▸ SELECTED PASSAGE
-=-=-
November 2011
I use control charts whenever I want to look at data over time – if a metric is increasing, decreasing or staying the same. At work, for example, I track our software sales and website visits using a control chart. Doing this allows me to determine when something has significantly improved or decreased. It helps me when there are down months to determine if those months are simply part of the normal variation in the process (and I shouldn’t be too stressed out). The same is true for the up months as well (and that I shouldn’t plan on that extra income each month just due to normal variation).
If you are new to control charts, please check out some of our on-line newsletters about control charts, e.g., our March newsletter of this year on the purpose of control charts.
Yet we seldom think about using control charts outside of work. I wonder why that is. Not surprisingly, I use control charts sometimes outside of work. For example, I have used control charts to track attendance and offerings at my church. You would think there is a positive correlation between those two parameters, but not at my church. There is no correlation. I have used control charts to track my children’s swimming times. I keep thinking about using a control chart to track how long it takes me to walk two miles. But, that means I have to walk two miles to get a data point!
A little less serious topic this month as you may have discerned already. I am a baseball fan. I grew up in Ponca City, Oklahoma listening to the St. Louis Cardinals on WBBZ radio in the early 1960s. Yes, I am that old. My Cardinals won the World Series this year – a very exciting series. Albert Pujols is the first baseman for the Cardinals. He has been with the Cardinals his entire major league career. He is probably the best baseball player in the world today. He is also a free agent this year. This means he can sign with any team that he wants to, so the Cardinals might lose him. And he is looking for a long-term contract and probably would like to be the best paid player in the game. This past season, Pujols made $16 million.
Which brings in Alex Rodriguez. In December 2007, he signed a $275 million, 10-year agreement with the New York Yankees. Wow! This past season, he made about $31 million, about twice as much as Pujols. And he still has six years left on the contract although his salary drops to a paltry $20 million by the last year of his contract.
-=-=-
▸ EXERCISE INPUT
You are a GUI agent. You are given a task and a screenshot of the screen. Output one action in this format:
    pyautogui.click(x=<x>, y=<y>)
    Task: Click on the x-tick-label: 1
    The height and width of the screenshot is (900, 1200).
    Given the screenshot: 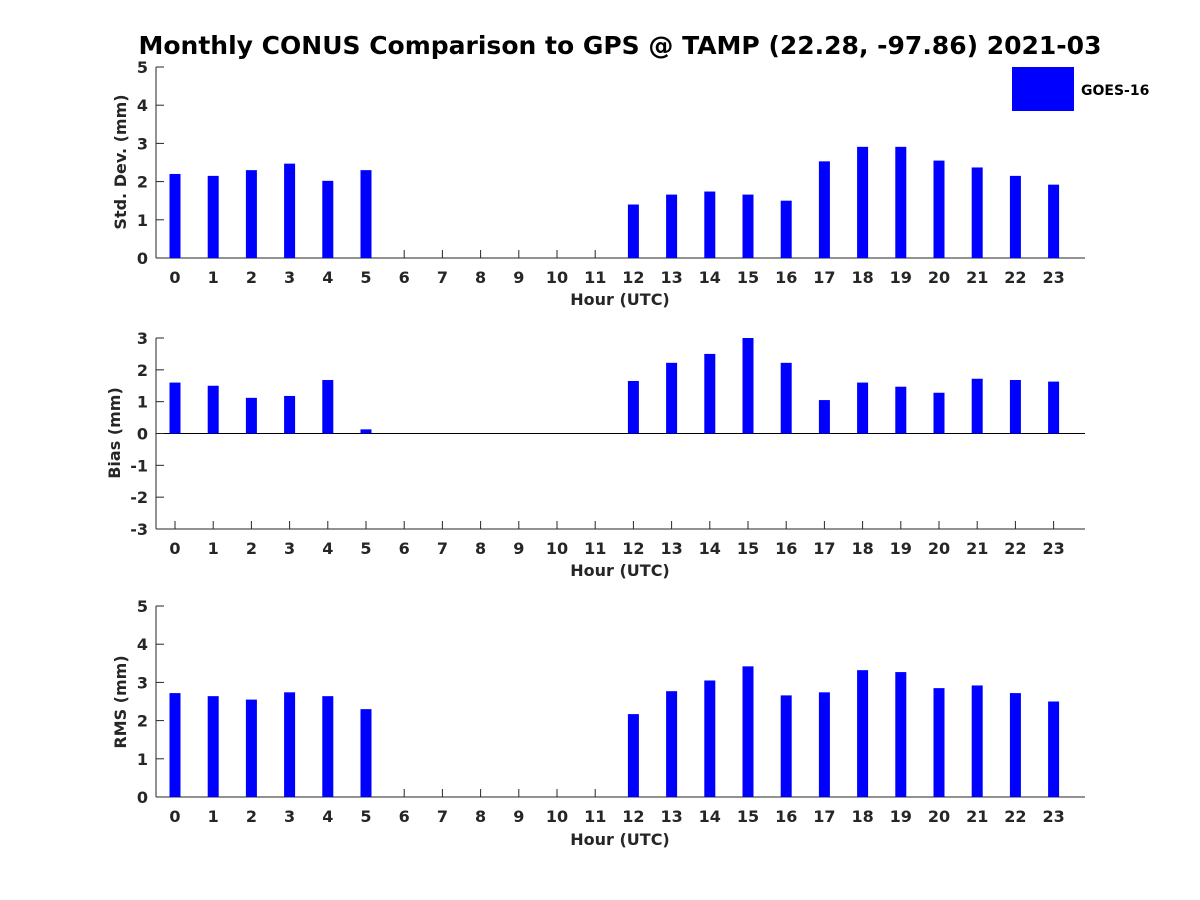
-=-=-
▸ REQUIRED ACTIONS
**a.** According to the control chart essay, how much did Albert Pujols make this past season?
**b.** Please give the entries again from their first line up to and including the line with "The height and", renaming "screenshot" to "screen capture" and changing nothing else.
The entries have nothing to do with the control chart essay.

▸ ANSWERS IN ORDER
**a.** $16 million.

**b.**
You are a GUI agent. You are given a task and a screen capture of the screen. Output one action in this format:
    pyautogui.click(x=<x>, y=<y>)
    Task: Click on the x-tick-label: 1
    The height and width of the screen capture is (900, 1200).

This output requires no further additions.